Pixels have long been my medium, but for half of my career, those pixels were carefully arranged to be served to the public as overlapping translucent CMYK ink. The ink was slathered across great sheets of paper in patterns of at least 300 dots in every inch. There was an excitement in this process. The knowledge that expensive plates had been made, that the Heidelbergs were running at speed, that the die-cutters would soon be slapping their custom-crafted razor blades against the perfectly registered and now dried paper, and soon to be converted by clever robotic machines or underpaid hands into boxes, or brochures, labels, or stationary. A grand, nerve-wracking, early morning endeavor in massive, corrugated steel warehouses on the outskirts of somewhere. Fantastic, beautiful, expensive and wasteful.
My days, still, are filled with pixel manipulation, but now what I see is what you get. Screen resolution - low resolution. Colors generating light as opposed to reflecting it. The methods involved in producing these screens has changed a bit since I began down this path, and the presentation, interaction design and quality of the product have vastly improved. My first internet software gig was a registration wizard for a modem company called Global Village. The software, such as it was, was designed to conform to a 4 bit web-safe palette, and was compressed to within an inch of its life to fit on a single-side floppy disk. The "wizard" was led by an illustrated persona of a "world-traveller" drawn by my good friend and colleague Beate Fritsch. It was a drastic departure from the packaging design we had been doing, and a trial-by-fire initiation into the world of internet software design. This uncharted territory held all of the same design challenges, with new constraints and the tantalizing dimension of interactivity. I was captivated.

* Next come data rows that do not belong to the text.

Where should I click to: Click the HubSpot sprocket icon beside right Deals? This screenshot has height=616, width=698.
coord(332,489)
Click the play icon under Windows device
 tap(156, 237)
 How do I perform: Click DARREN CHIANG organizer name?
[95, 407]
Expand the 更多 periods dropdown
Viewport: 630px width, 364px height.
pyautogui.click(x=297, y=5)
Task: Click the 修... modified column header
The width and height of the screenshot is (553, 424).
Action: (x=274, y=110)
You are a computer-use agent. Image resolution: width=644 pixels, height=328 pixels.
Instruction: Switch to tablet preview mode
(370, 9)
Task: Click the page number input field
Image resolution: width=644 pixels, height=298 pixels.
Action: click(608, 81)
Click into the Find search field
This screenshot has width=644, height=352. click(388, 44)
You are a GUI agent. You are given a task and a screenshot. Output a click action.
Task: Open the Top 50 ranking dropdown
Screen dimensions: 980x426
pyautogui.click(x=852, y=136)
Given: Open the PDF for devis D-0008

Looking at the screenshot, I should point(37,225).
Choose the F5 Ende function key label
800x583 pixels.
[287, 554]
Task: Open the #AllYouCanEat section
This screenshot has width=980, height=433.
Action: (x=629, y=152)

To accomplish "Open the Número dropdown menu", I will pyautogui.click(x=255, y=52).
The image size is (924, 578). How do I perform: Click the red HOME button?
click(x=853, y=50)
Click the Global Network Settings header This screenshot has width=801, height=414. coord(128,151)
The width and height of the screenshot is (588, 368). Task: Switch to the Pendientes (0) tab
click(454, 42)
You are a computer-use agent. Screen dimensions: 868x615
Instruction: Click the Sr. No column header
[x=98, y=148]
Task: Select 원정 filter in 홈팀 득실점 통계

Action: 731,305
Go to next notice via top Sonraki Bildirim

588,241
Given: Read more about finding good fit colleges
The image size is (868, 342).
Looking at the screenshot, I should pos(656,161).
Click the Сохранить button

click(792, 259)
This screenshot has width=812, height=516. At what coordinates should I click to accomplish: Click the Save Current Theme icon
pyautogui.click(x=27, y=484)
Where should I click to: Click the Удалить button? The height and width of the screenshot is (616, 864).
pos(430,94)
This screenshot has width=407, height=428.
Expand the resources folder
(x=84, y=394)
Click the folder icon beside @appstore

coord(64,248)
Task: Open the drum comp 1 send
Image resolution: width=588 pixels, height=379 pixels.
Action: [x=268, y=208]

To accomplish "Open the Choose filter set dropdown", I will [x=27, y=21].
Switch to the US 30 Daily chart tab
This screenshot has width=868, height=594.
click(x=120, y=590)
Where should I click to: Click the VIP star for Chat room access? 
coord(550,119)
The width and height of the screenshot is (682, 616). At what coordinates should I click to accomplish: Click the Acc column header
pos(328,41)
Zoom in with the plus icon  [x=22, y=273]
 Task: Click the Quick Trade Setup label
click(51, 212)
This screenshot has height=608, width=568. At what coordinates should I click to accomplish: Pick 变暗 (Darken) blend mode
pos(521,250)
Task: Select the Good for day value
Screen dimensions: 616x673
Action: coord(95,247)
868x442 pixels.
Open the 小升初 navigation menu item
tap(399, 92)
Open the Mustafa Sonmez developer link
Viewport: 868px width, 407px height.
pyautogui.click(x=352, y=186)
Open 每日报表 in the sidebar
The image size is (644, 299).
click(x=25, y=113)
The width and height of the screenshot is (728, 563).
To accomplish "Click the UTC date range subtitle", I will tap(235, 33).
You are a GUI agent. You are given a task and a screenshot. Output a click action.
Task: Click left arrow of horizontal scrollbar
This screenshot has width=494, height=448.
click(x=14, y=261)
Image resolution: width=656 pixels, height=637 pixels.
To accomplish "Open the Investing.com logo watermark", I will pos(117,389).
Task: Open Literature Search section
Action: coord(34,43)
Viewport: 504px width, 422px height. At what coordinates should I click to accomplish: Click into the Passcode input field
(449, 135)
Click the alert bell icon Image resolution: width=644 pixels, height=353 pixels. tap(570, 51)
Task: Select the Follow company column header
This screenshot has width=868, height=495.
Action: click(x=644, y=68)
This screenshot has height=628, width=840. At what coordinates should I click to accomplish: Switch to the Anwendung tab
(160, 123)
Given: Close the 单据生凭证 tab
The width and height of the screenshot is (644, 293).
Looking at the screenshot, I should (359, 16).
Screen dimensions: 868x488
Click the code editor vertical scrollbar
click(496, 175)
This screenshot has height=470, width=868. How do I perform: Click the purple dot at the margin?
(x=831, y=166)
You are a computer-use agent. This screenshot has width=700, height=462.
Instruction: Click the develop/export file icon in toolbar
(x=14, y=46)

Many years and many, many projects later, I am working with an amazing, talented group of engineers in product development at Laszlo Systems. Everyday we are serving up crazy-cool software, built using the OpenLaszlo platform and now the Webtop framework. There is a long history here. Most of it is interesting, some frustrating, and all of which I will likely refer to in more-than-passing detail - If, indeed I keep my promise to do a bit of writing here.